→ **What to produce**:
Copy out every one of the rows below exactly as each one appears, keeping their order.

→ **Record excerpts**:
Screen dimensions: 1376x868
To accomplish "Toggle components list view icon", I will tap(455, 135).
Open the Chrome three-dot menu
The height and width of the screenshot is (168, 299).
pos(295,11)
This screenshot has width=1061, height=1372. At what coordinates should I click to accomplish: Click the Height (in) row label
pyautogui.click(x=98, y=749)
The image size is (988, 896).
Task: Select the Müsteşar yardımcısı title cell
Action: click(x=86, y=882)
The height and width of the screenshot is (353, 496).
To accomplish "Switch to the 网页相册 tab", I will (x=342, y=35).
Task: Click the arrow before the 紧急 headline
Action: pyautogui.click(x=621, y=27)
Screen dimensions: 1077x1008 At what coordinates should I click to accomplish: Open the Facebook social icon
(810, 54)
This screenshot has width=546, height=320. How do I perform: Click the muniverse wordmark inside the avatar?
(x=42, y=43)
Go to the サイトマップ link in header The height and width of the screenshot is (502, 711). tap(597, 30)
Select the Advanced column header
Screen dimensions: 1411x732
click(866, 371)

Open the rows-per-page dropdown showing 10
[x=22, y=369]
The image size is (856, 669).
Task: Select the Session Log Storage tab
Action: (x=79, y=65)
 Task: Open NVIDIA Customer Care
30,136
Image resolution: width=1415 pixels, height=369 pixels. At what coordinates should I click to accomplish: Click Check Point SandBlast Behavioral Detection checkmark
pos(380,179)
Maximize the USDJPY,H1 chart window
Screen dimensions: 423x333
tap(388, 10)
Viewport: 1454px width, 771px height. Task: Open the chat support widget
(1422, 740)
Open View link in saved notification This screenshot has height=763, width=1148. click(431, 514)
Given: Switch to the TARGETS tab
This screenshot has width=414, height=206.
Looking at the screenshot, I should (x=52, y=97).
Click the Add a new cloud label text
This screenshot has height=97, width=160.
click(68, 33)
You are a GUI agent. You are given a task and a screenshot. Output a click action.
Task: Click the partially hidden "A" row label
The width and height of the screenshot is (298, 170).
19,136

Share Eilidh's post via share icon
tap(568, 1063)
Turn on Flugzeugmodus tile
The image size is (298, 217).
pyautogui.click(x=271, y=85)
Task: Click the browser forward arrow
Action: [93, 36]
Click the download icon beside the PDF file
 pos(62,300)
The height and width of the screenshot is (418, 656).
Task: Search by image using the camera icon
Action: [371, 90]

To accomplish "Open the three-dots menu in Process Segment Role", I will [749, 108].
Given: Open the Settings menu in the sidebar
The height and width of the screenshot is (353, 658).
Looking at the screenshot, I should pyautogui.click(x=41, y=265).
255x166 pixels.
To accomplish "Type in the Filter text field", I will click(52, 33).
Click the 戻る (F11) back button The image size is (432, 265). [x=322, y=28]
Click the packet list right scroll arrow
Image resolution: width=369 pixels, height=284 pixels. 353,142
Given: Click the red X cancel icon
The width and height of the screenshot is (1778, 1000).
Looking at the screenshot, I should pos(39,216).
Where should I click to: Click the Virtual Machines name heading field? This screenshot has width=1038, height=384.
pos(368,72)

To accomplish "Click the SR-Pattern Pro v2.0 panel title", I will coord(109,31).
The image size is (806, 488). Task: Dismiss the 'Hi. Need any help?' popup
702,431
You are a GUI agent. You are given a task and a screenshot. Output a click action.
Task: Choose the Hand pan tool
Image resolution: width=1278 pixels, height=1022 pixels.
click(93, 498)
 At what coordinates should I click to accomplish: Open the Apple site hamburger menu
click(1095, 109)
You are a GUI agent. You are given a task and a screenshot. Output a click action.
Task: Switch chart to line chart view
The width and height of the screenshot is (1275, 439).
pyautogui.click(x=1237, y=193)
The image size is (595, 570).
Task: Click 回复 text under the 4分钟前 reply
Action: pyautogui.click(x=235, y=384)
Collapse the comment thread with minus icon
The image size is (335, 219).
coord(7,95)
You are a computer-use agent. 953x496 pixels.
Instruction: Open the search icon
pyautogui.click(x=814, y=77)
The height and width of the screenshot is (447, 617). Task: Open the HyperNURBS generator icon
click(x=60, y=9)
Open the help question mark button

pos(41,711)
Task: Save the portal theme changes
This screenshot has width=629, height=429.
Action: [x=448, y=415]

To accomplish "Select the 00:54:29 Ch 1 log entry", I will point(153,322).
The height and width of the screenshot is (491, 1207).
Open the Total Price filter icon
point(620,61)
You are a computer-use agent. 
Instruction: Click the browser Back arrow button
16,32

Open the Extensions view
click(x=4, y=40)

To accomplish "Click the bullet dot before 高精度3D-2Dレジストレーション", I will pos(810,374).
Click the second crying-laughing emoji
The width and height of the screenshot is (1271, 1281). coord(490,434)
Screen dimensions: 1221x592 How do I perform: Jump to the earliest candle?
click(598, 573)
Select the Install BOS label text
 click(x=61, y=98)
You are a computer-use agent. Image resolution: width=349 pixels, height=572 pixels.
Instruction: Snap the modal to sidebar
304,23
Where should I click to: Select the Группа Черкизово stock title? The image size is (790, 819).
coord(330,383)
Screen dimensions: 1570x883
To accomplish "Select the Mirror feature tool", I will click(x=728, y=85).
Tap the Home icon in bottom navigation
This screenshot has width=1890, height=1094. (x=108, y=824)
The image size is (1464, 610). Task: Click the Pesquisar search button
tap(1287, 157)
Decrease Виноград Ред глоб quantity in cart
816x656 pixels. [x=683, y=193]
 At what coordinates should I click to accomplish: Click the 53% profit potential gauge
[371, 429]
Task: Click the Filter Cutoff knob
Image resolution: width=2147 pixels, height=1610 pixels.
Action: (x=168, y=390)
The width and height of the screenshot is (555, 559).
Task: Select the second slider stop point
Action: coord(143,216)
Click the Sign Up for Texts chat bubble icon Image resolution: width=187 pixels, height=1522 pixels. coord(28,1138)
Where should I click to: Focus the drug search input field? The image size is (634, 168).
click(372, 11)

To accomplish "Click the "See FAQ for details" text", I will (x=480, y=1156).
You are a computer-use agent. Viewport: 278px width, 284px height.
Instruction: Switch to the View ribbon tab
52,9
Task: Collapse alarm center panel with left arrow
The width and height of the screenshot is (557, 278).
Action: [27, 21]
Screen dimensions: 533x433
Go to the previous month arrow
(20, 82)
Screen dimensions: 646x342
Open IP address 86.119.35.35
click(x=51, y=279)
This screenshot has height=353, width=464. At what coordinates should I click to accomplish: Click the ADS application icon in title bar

→ **Solution for this task**:
Screen dimensions: 1376x868
To accomplish "Toggle components list view icon", I will tap(455, 135).
Open the Chrome three-dot menu
The height and width of the screenshot is (168, 299).
pos(295,11)
This screenshot has width=1061, height=1372. At what coordinates should I click to accomplish: Click the Height (in) row label
pyautogui.click(x=98, y=749)
The image size is (988, 896).
Task: Select the Müsteşar yardımcısı title cell
Action: click(x=86, y=882)
The height and width of the screenshot is (353, 496).
To accomplish "Switch to the 网页相册 tab", I will (x=342, y=35).
Task: Click the arrow before the 紧急 headline
Action: pyautogui.click(x=621, y=27)
Screen dimensions: 1077x1008 At what coordinates should I click to accomplish: Open the Facebook social icon
(810, 54)
This screenshot has width=546, height=320. How do I perform: Click the muniverse wordmark inside the avatar?
(x=42, y=43)
Go to the サイトマップ link in header The height and width of the screenshot is (502, 711). tap(597, 30)
Select the Advanced column header
Screen dimensions: 1411x732
click(866, 371)

Open the rows-per-page dropdown showing 10
[x=22, y=369]
The image size is (856, 669).
Task: Select the Session Log Storage tab
Action: (x=79, y=65)
 Task: Open NVIDIA Customer Care
30,136
Image resolution: width=1415 pixels, height=369 pixels. At what coordinates should I click to accomplish: Click Check Point SandBlast Behavioral Detection checkmark
pos(380,179)
Maximize the USDJPY,H1 chart window
Screen dimensions: 423x333
tap(388, 10)
Viewport: 1454px width, 771px height. Task: Open the chat support widget
(1422, 740)
Open View link in saved notification This screenshot has height=763, width=1148. click(431, 514)
Given: Switch to the TARGETS tab
This screenshot has width=414, height=206.
Looking at the screenshot, I should (x=52, y=97).
Click the Add a new cloud label text
This screenshot has height=97, width=160.
click(68, 33)
You are a GUI agent. You are given a task and a screenshot. Output a click action.
Task: Click the partially hidden "A" row label
The width and height of the screenshot is (298, 170).
19,136

Share Eilidh's post via share icon
tap(568, 1063)
Turn on Flugzeugmodus tile
The image size is (298, 217).
pyautogui.click(x=271, y=85)
Task: Click the browser forward arrow
Action: [93, 36]
Click the download icon beside the PDF file
 pos(62,300)
The height and width of the screenshot is (418, 656).
Task: Search by image using the camera icon
Action: [371, 90]

To accomplish "Open the three-dots menu in Process Segment Role", I will [749, 108].
Given: Open the Settings menu in the sidebar
The height and width of the screenshot is (353, 658).
Looking at the screenshot, I should pyautogui.click(x=41, y=265).
255x166 pixels.
To accomplish "Type in the Filter text field", I will click(52, 33).
Click the 戻る (F11) back button The image size is (432, 265). [x=322, y=28]
Click the packet list right scroll arrow
Image resolution: width=369 pixels, height=284 pixels. 353,142
Given: Click the red X cancel icon
The width and height of the screenshot is (1778, 1000).
Looking at the screenshot, I should pos(39,216).
Where should I click to: Click the Virtual Machines name heading field? This screenshot has width=1038, height=384.
pos(368,72)

To accomplish "Click the SR-Pattern Pro v2.0 panel title", I will coord(109,31).
The image size is (806, 488). Task: Dismiss the 'Hi. Need any help?' popup
702,431
You are a GUI agent. You are given a task and a screenshot. Output a click action.
Task: Choose the Hand pan tool
Image resolution: width=1278 pixels, height=1022 pixels.
click(93, 498)
 At what coordinates should I click to accomplish: Open the Apple site hamburger menu
click(1095, 109)
You are a GUI agent. You are given a task and a screenshot. Output a click action.
Task: Switch chart to line chart view
The width and height of the screenshot is (1275, 439).
pyautogui.click(x=1237, y=193)
The image size is (595, 570).
Task: Click 回复 text under the 4分钟前 reply
Action: pyautogui.click(x=235, y=384)
Collapse the comment thread with minus icon
The image size is (335, 219).
coord(7,95)
You are a computer-use agent. 953x496 pixels.
Instruction: Open the search icon
pyautogui.click(x=814, y=77)
The height and width of the screenshot is (447, 617). Task: Open the HyperNURBS generator icon
click(x=60, y=9)
Open the help question mark button

pos(41,711)
Task: Save the portal theme changes
This screenshot has width=629, height=429.
Action: [x=448, y=415]

To accomplish "Select the 00:54:29 Ch 1 log entry", I will point(153,322).
The height and width of the screenshot is (491, 1207).
Open the Total Price filter icon
point(620,61)
You are a computer-use agent. 
Instruction: Click the browser Back arrow button
16,32

Open the Extensions view
click(x=4, y=40)

To accomplish "Click the bullet dot before 高精度3D-2Dレジストレーション", I will pos(810,374).
Click the second crying-laughing emoji
The width and height of the screenshot is (1271, 1281). coord(490,434)
Screen dimensions: 1221x592 How do I perform: Jump to the earliest candle?
click(598, 573)
Select the Install BOS label text
 click(x=61, y=98)
You are a computer-use agent. Image resolution: width=349 pixels, height=572 pixels.
Instruction: Snap the modal to sidebar
304,23
Where should I click to: Select the Группа Черкизово stock title? The image size is (790, 819).
coord(330,383)
Screen dimensions: 1570x883
To accomplish "Select the Mirror feature tool", I will click(x=728, y=85).
Tap the Home icon in bottom navigation
This screenshot has width=1890, height=1094. (x=108, y=824)
The image size is (1464, 610). Task: Click the Pesquisar search button
tap(1287, 157)
Decrease Виноград Ред глоб quantity in cart
816x656 pixels. [x=683, y=193]
 At what coordinates should I click to accomplish: Click the 53% profit potential gauge
[371, 429]
Task: Click the Filter Cutoff knob
Image resolution: width=2147 pixels, height=1610 pixels.
Action: (x=168, y=390)
The width and height of the screenshot is (555, 559).
Task: Select the second slider stop point
Action: coord(143,216)
Click the Sign Up for Texts chat bubble icon Image resolution: width=187 pixels, height=1522 pixels. coord(28,1138)
Where should I click to: Focus the drug search input field? The image size is (634, 168).
click(372, 11)

To accomplish "Click the "See FAQ for details" text", I will (x=480, y=1156).
You are a computer-use agent. Viewport: 278px width, 284px height.
Instruction: Switch to the View ribbon tab
52,9
Task: Collapse alarm center panel with left arrow
The width and height of the screenshot is (557, 278).
Action: [27, 21]
Screen dimensions: 533x433
Go to the previous month arrow
(20, 82)
Screen dimensions: 646x342
Open IP address 86.119.35.35
click(x=51, y=279)
This screenshot has height=353, width=464. At what coordinates should I click to accomplish: Click the ADS application icon in title bar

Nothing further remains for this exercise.